» **Selected excerpt**:
================================

Mental Disorders are Now a Blank Check

A Delaware Wave reader emails that her relative, a young woman of 19, has been diagnosed with bipolar disorder. She asks if it is a valid diagnostic label or just another excuse to justify bad behavior. Psychiatrists define bipolar disorder as mood instability, characterized by fluctuation between exaggerated negativity (depression) and exaggerated optimism (mania).

My answer is this: We humans are both mind and body, with the free will to exercise our mental capacity to form concepts. The concepts can be as simple as “table” and “chair,” or as sophisticated as “justice” or “theory of relativity.”

Deeply held concepts, especially those associated with values, can trigger specific emotional states. For example, the popular – but sadly mistaken – idea that “my life is worthwhile only if I serve others” can lead to neurotic guilt, depression, and self-effacement. Conversely, the concept that “I should be happy and go after what I want in life” can bring about a state of optimism and benevolence.

================================

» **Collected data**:
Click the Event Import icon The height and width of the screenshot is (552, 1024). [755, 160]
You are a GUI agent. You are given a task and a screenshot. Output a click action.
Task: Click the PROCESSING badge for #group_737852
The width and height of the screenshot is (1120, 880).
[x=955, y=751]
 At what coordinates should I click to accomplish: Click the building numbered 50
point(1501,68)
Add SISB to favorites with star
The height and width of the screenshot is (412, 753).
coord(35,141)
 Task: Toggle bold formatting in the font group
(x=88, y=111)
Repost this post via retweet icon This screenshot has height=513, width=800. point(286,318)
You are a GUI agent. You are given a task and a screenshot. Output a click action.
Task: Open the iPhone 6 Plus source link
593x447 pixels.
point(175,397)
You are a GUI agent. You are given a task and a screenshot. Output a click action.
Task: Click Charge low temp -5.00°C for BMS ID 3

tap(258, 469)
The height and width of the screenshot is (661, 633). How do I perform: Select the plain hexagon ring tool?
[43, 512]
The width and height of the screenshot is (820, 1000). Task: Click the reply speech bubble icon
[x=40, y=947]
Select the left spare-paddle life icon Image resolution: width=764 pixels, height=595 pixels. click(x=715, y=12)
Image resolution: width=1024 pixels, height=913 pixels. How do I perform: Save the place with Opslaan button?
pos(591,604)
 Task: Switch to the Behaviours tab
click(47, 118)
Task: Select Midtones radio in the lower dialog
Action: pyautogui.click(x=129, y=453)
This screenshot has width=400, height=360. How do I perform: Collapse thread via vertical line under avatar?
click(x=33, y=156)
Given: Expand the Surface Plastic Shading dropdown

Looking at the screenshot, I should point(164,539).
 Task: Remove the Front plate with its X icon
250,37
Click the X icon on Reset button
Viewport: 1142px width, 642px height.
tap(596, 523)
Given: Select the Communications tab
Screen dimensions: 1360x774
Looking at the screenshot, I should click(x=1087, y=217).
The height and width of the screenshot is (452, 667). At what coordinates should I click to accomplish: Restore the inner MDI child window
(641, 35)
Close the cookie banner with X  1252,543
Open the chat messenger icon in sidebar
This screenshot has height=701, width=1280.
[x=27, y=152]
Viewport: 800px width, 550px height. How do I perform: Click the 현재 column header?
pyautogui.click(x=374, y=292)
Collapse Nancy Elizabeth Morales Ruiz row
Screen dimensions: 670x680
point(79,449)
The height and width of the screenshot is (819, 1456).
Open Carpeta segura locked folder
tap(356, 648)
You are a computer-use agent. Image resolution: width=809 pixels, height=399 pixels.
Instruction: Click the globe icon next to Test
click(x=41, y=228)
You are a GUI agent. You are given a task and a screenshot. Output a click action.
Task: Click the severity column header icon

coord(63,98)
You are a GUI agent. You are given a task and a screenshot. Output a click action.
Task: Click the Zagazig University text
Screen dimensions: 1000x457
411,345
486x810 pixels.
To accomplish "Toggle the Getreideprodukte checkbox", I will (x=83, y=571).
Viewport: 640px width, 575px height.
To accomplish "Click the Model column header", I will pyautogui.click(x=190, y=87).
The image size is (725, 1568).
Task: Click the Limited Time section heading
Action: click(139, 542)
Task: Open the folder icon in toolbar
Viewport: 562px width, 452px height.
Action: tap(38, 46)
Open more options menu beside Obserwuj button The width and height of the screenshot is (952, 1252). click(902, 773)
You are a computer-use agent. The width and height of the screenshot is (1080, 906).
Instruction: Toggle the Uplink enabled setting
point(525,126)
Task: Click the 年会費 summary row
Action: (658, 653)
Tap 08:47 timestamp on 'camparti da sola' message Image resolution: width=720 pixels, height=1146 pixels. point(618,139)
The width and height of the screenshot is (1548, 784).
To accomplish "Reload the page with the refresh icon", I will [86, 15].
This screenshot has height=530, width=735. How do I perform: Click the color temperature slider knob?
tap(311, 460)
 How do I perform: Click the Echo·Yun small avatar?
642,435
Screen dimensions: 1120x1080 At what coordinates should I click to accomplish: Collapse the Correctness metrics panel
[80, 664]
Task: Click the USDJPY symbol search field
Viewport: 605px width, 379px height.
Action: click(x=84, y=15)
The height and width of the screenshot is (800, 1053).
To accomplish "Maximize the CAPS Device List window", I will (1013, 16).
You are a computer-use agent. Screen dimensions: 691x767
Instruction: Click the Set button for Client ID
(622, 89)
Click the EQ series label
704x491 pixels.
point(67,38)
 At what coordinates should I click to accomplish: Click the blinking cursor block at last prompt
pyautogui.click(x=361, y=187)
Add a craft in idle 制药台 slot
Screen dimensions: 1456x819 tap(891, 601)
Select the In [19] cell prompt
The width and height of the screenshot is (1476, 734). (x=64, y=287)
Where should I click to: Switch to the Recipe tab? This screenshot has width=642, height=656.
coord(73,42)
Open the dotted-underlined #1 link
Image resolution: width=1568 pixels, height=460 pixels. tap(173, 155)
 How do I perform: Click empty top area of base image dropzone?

================================

» **Actions to take**:
**1)** List every concept the column gives as an example in the sentence starting "The concepts can be as simple as".
**2)** In the column, how old is the reader's relative who was diagnosed with bipolar disorder?
**3)** Copy the part of the column that begins at the words "My answer is" and ends after "optimism and benevolence.".
The rows are separate material and have nothing to do with the column.

» **List of solutions**:
**1)** table, chair, justice, theory of relativity

**2)** 19

**3)**
My answer is this: We humans are both mind and body, with the free will to exercise our mental capacity to form concepts. The concepts can be as simple as “table” and “chair,” or as sophisticated as “justice” or “theory of relativity.”

Deeply held concepts, especially those associated with values, can trigger specific emotional states. For example, the popular – but sadly mistaken – idea that “my life is worthwhile only if I serve others” can lead to neurotic guilt, depression, and self-effacement. Conversely, the concept that “I should be happy and go after what I want in life” can bring about a state of optimism and benevolence.